Deborah Hyde has been Editor-in-Chief of The Skeptic Magazine for over five years. She speaks regularly at conventions, on podcasts and on international broadcast media about why people believe in the supernatural – especially the malign supernatural – using a combination of history and psychology. She has written on subjects from the ‘Poltergeist’ to ethics, and the history of ideas. She thinks that superstition and religion are natural – albeit not ideal – ways of looking at the world.

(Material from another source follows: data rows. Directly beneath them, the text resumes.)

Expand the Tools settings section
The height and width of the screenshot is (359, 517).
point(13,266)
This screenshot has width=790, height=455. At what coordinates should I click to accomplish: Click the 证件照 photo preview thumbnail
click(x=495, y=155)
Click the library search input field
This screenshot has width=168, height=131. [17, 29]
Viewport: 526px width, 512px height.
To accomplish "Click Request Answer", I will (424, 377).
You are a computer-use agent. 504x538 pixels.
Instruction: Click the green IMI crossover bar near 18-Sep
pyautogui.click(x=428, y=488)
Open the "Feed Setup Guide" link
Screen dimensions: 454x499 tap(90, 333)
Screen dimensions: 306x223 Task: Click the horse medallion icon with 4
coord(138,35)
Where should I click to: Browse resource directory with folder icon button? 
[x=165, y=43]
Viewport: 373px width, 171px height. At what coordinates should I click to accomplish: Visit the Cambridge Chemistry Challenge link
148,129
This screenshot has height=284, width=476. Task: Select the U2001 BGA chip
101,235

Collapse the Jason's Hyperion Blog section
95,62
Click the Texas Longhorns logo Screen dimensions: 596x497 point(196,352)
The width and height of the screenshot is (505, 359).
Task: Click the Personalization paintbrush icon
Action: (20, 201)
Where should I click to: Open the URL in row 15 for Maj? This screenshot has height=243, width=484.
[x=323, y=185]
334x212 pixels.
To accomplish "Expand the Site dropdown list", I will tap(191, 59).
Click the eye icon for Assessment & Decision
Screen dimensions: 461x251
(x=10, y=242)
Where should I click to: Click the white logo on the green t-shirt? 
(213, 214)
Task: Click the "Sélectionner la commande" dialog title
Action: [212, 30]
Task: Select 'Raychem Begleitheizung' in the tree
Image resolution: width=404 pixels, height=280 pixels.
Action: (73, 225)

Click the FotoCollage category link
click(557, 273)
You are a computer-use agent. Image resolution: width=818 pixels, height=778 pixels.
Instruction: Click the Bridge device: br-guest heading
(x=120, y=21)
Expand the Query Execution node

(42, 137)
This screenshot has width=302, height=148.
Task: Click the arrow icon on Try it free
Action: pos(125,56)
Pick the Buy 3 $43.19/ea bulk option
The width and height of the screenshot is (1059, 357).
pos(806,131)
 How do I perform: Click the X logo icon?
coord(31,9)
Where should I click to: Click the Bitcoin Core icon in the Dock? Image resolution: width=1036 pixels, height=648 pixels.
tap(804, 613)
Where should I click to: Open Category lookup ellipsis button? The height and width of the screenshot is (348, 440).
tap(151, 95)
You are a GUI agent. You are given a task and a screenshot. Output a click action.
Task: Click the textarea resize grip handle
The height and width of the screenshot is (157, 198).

In September 1591, a prosperous Wroclaw shoemaker killed himself by cutting his throat. To avoid the shame associated with suicide and to ensure the man received a religious burial, his family concealed the damning evidence. But the shoemaker did not rest in his grave. The whole town was disturbed by his ghost which made noises, appeared to some, and oppressed others. The Council was convened, and the man’s corpse was exhumed and examined; what they found shocked the whole community. In the talk, we will conduct a historical paranormal investigation to look at the many factors which have led to perfectly sane, intelligent people coming to believe that there was a mischievous and dangerous ghost in their midst, including:
- The history of the Wroclaw and its many historical and cultural influences
- The context of sixteenth-century religious and folkloric belief
- The historical understanding of biology and bodily decay
- The social psychology of scapegoating behaviour and ritual
- The similarity between many varieties of supernatural revenant folklore across Europe, some of which persists to this day.